**Assignment**: What is needed is every line from the one holding "The image size is (856, 526)." to the last line of the data below, printed exactly and without pictures.

[Start of section]

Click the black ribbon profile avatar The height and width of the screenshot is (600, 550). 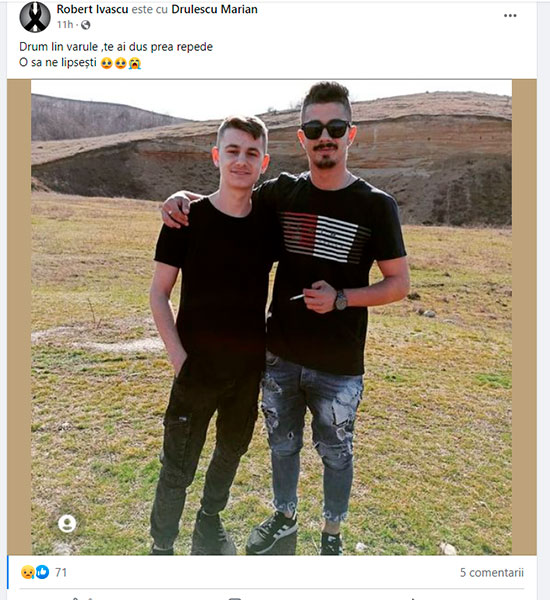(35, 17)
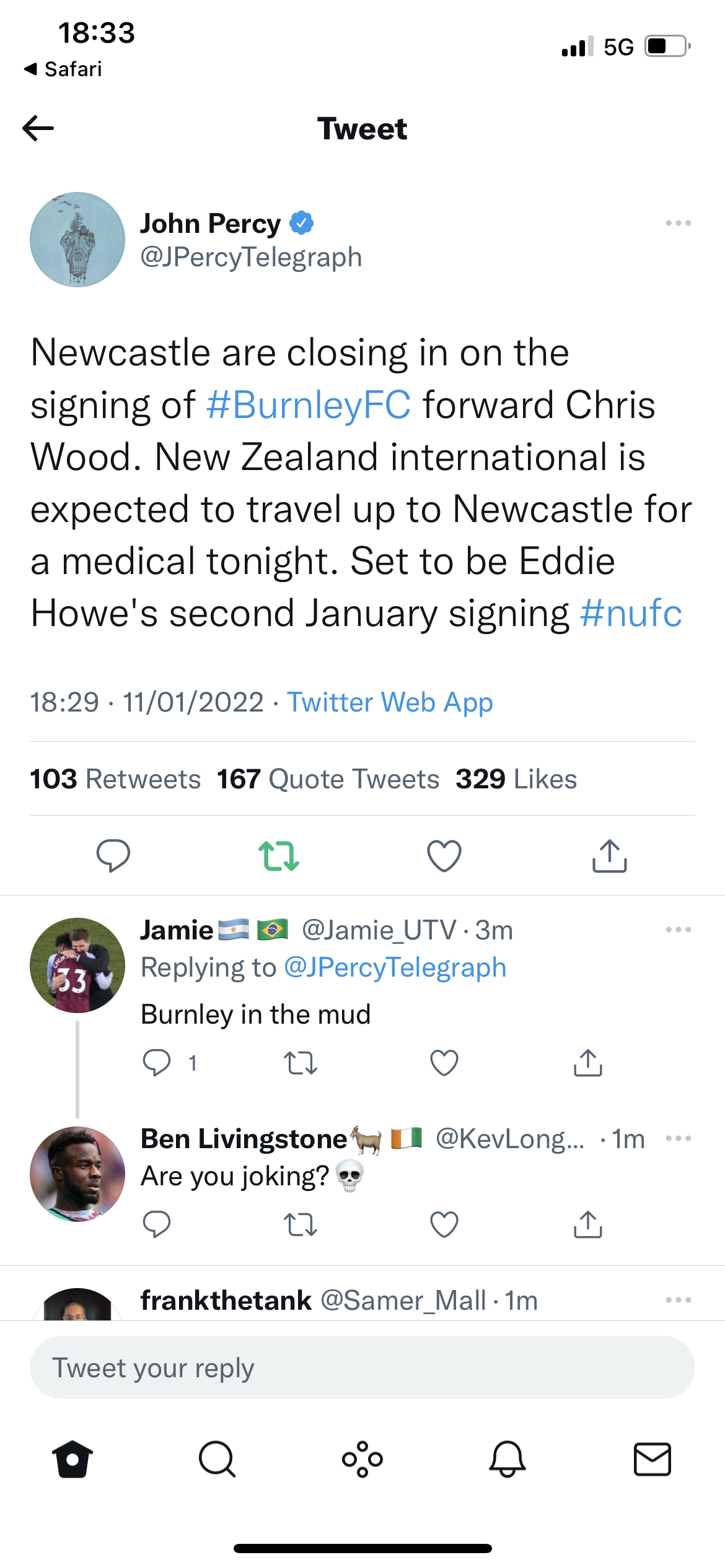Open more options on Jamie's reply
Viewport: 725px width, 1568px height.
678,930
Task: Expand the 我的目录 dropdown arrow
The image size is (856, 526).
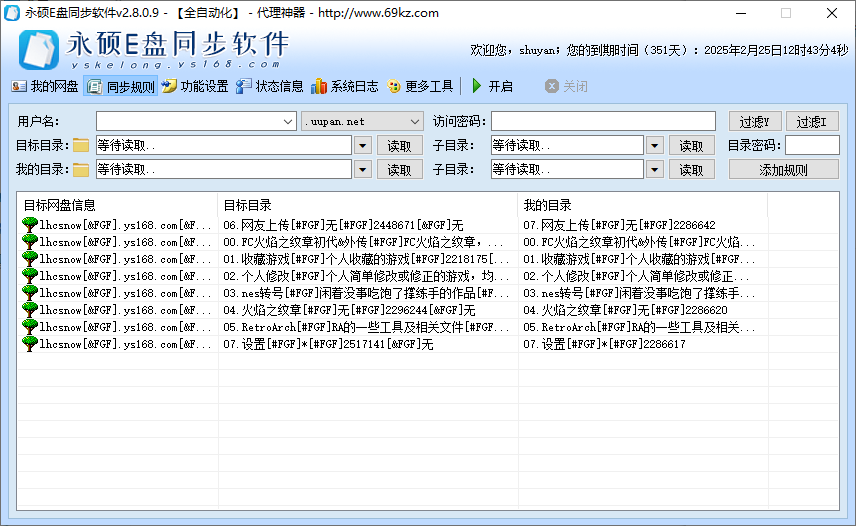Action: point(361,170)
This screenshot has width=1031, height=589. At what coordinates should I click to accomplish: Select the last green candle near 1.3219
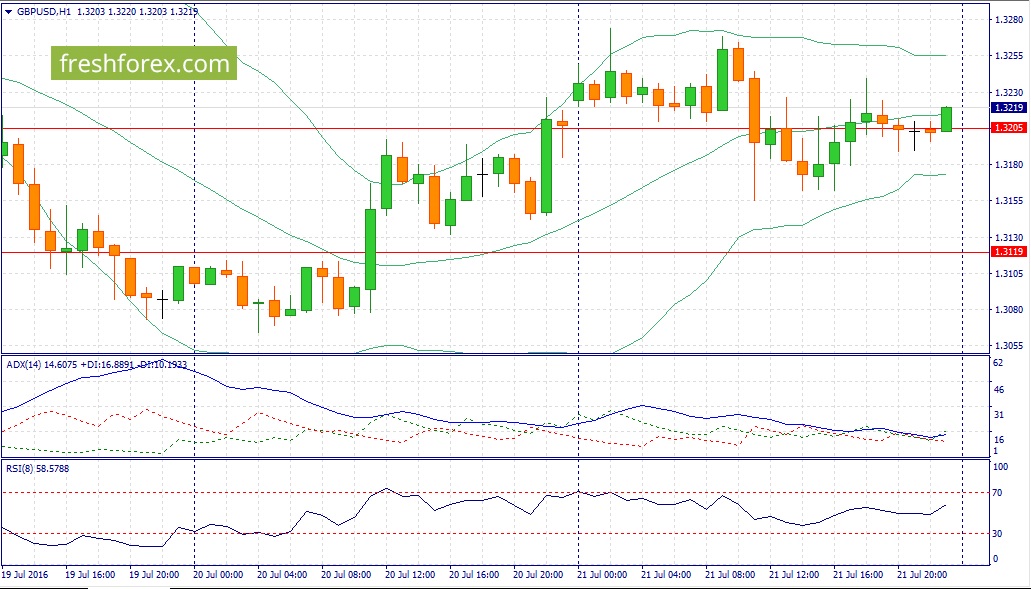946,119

[End of section]

**Output below**:
The image size is (856, 526).
Action: point(361,170)
This screenshot has width=1031, height=589. At what coordinates should I click to accomplish: Select the last green candle near 1.3219
946,119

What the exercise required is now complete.